This Boy's Life: A Memoir Metaphors and Similes

This Boy's Life: A Memoir Metaphors and Similes

“he’s lost his brakes”

The book opens with an action scene that serves as a much more sophisticated literary metaphor. A boy and his mother are on the side of a highway waiting for their overheated radiator to cool down enough to continue driving safely. Suddenly the loud shrill sound of a transport truck’s blow airhorn pierces the air and zooms past them at high speed. When they are finally able to continue their own way down the same path, they eventually come to the spot where a crowd is peering over a cliff to the crash site below.

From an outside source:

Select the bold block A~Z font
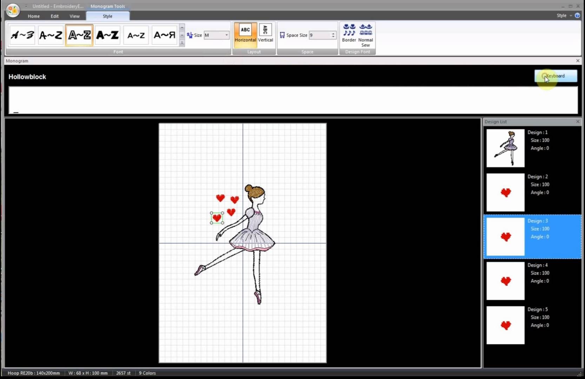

The imagery of a runaway behemoth heading toward disaster without being able to do anything to stop thus becomes the controlling metaphor for all that follows.

Illusion is Reality

Much of the story is situated within an environment of deception in which what seems to be is taken on face as what really is. The epigraph which precedes the narrative is a quote from that most quotable of authors, Oscar Wilde, who asserts that “the duty in life is to assume a pose.” This concept of striking a pose as a façade for the purpose of hiding the truth is prevalent throughout and very often is manifested in explicit behavior:

“The camouflage coat made me feel like a sniper, and before long I began to act like one.”

Character Description

The author is fond of using the accessibility of the comparison of a simile as efficient shorthand for delineating character. That simple introduction of a “like” or “as” convey as much information in line as an entire paragraph of non-comparison descriptive prose:

“Phil had been badly burned in a warehouse fire that left his skin blister-smooth and invested with an angry glow, as if the fire still burned somewhere inside him.”

Self-Reflection

The book is written in the first person, making its status as an autobiographical memoir more viscerally believable. The narrator describes events taking place in his past, but also reveals a penchant for honest and forthright self-reflection which he often outlines in figurative imagery:

“Whenever I was told to think about something, my mind became a desert.”

Rubes in the City

A trip to Seattle stimulates the author to create one of his most fully packed metaphorical images. The word choice, the philosophical assertion and the rather ambiguous conclusion all work together to create a singularly memorable moment frozen in time:

“The farther we got from Seattle the louder we sang. We were rubes, after all, and for a rube the whole point of a trip to the city is the moment of leaving it, the moment it closes behind his back like a trap sprung too late.”